The Young and the Restless: 2008 In Review
The Young and the Restless has improved immensely from where it was this time last year and is, by far, the best soap opera that I watch.
It is, of course, true that neither feat is really difficult: for Y&R to get worse than it was in late 2007 would be almost scientifically impossible (though I have faith that, given the opportunity, Lynn Marie Latham would have done her best to beat those odds) and for it to be worse than AMC, Days or GH would...sorry, I can't stop laughing long enough to finish that thought.
Maria Arena Bell, Hogan Sheffer and Company deserve a lot of the accolades they have been receiving in lots of year-end round ups for the strides that Y&R has been making, and I feel like most of them are deserved. I also feel, in a disapproving guidance counselor sort of way, that the show isn't living up to its potential: it has the raw materials to be phenomenal, and I feel like, even with the improvements, it's sort of plodding along and being decent.
The show has been, for the most part, respectable. There were moments that drove me crazy (not even just crazy, but cuh-razy), and some moments that were pretty great, but overall, it was decent. I think this is part of why my Y&R posting has been so sporadic: it's easy to provide commentary on something that is ground-breakingly terrible, or something good enough to merit celebration, but it's much harder to wittily discuss something that is...you know, fine. I'm not that clever!
In the dark days of last January, we had to deal with two things that drove me most crazy about Lynn Marie Latham era Y&R: Brad Carlton and dropped plot points. I still suffered paralyzing hatred of Brad Carlton, no doubt still plagued with nightmares from the times that he was the leading man of the show. This point in time can also be referred to, if you are a dork like me, as Unanswered Questions A-Go-Go. Gloria and Kevin tried to frame Jeffrey for murder, when I feel like the best solution for all of us would have been all three of them accidentally falling into a pit and never being heard from again, while Amber was...baffling in her pointlessness. Victoria awoke from her coma, proving that cardboard rocks can't keep a good woman down for forever, just for a few blissful months. At least comatose Victoria had no choice but to be boring. What is non-comatose Victoria's excuse?!
Last winter also saw the start of my campaign of wondering what the hell is with the effed up ethical system in Genoa City when thigh murderers and freaking Gloria run around judging Jack. Spoiler alert, February Mallory: it doesn't get any better!
J.T. and Victoria got marriedin a boring, scarcely attended ceremony that says so many things about those two as a couple, two such things being "zzzz..." and "nobody likes you".

Set tasks —
(1) Alter the passage of the 2008 Young and the Restless review from "It is, of course, true" to "and being decent." by putting "praise" in place of "accolades", and present that stretch again.
(2) Carry on the 2008 Young and the Restless review from its final sentence.
The listing that comes next has no connection to the 2008 Young and the Restless review.

Source material —
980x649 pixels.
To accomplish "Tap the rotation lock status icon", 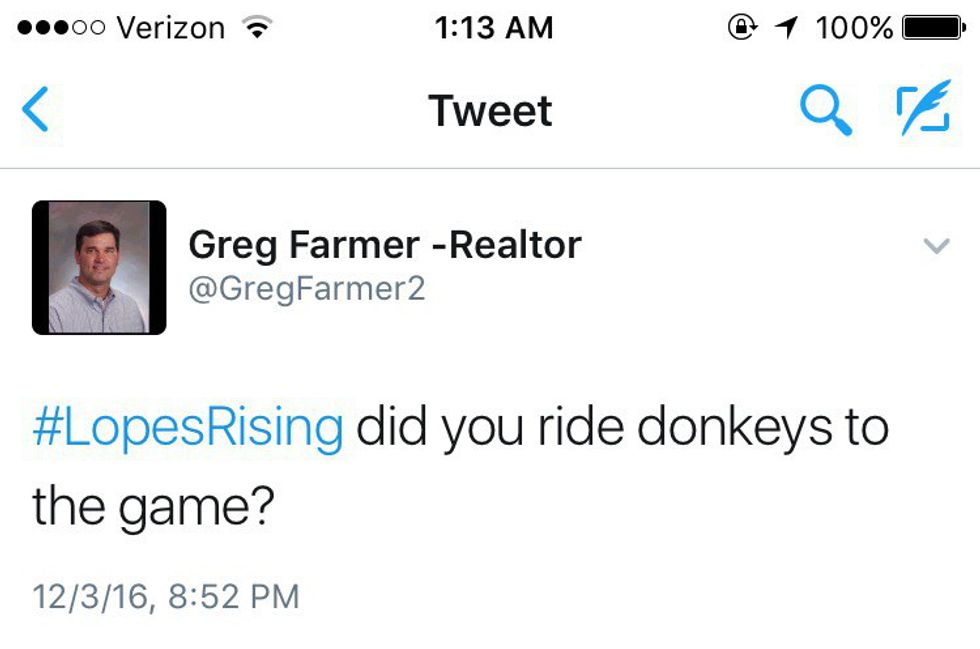I will click(x=742, y=28).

Replies —
(1)
It is, of course, true that neither feat is really difficult: for Y&R to get worse than it was in late 2007 would be almost scientifically impossible (though I have faith that, given the opportunity, Lynn Marie Latham would have done her best to beat those odds) and for it to be worse than AMC, Days or GH would...sorry, I can't stop laughing long enough to finish that thought.
Maria Arena Bell, Hogan Sheffer and Company deserve a lot of the praise they have been receiving in lots of year-end round ups for the strides that Y&R has been making, and I feel like most of them are deserved. I also feel, in a disapproving guidance counselor sort of way, that the show isn't living up to its potential: it has the raw materials to be phenomenal, and I feel like, even with the improvements, it's sort of plodding along and being decent.

(2)
Michael reminded me that, no matter how annoyed at him I get for aiding and abetting Gloria's shenanigans, I can never write him off entirely, because he gets some awesome lines, accusing his mother of starting a "lame-brained, half-witted, low-functioning caper". I love bitchy Michael, and I feel like Christian LeBlanc is at his best when Michael is sniping at someone.
Chloe joined the show early last year, in a story that hinted at a possible eating disorder storyline for Lily (or, at the very least, a "see? Modeling is not glamorous, it is DANGEROUS" story) that was never followed up on. She was introduced as a bitch on wheels and, sadly, spent much of the year being sadistic for no real reason until she was finally given layers at the end of the summer. Better late than never, right? I was very excited about Elizabeth Hendrickson joining the show and I still am, because I think that she is adorable. And after being dumped on All My Children for Zarf (!!!!!), I think a plum role on Y&R is the least the world could do for her.
On Valentine's Day, I got a love letter from the soap gods in the form of Lynn Marie Latham being fired. It was a beautiful moment, and I remember actually squealing at my desk at work when I heard the news (I am prone to excitedly squealing, though, so no one thought anything of it). Looking back, her entire tenure just seems so...BIZARRE that I can't help but wonder if it was a hallucination. Every decision she made was over-the-top in terms of ridiculousness and the show's regression from grade-A gem to mess was tragic. I sound like a drama queen saying that, but it's true! Even the actors hated her!
Hope was killed off in a move that was insanely foolish. It's rare that I find Victor to be tolerable, but something about his relationship with Hope was appealing. I feel like having Hope around for short-term stints every once in a while would have been a good thing for Victor (if we had to sit through the gag-inducing Sabrina story, how nice would it have been to see Victor retreat to Hope once again after losing a loved one?) and Adam (because he has a tendency to be a dick and if Hope could humanize Victor, she could do a world of good for Adam). But I am merely a disgruntled fan, what do I know?
Then...the thing started. You know what I mean. The thing. That was gross. The Victor and Sabrina thing. It's even grosser than I had remembered! The passage of time had made me believe that it wasn't so bad, but it was! We also saw the start of David Chow's gambling problem, and none of us cared. Restless Style was conceived and the magazine's name was quite nearly as dumb as forcing Nick, Phyllis, Sharon and Jack into a story together.
But, on the plus side, Y&R continued its trend of getting the best guest stars possible, like...Bronson Pinchot. Or, as Beccadeemed him: !!!Balki!!!. I have continued to refer to him as such whenever his name comes up in casual conversation. That may sound like something that happens rarely, but I am a child of the 80s and I reference an 80s sitcom in pretty much every conversation I take part in. I have a Golden Girlstote bag, for heaven's sake! So, yeah, !!!Balki!!! can come up pretty often.
Y&R turned 35, and the show rewarded itself with a performance by Michael Damian. It was everything you'd think it would be and more. I have to think that professional wardrobers were on strike during the filming of these episodes, because the dresses trotted out for the Restless Style launch party were nothing short of eye searing.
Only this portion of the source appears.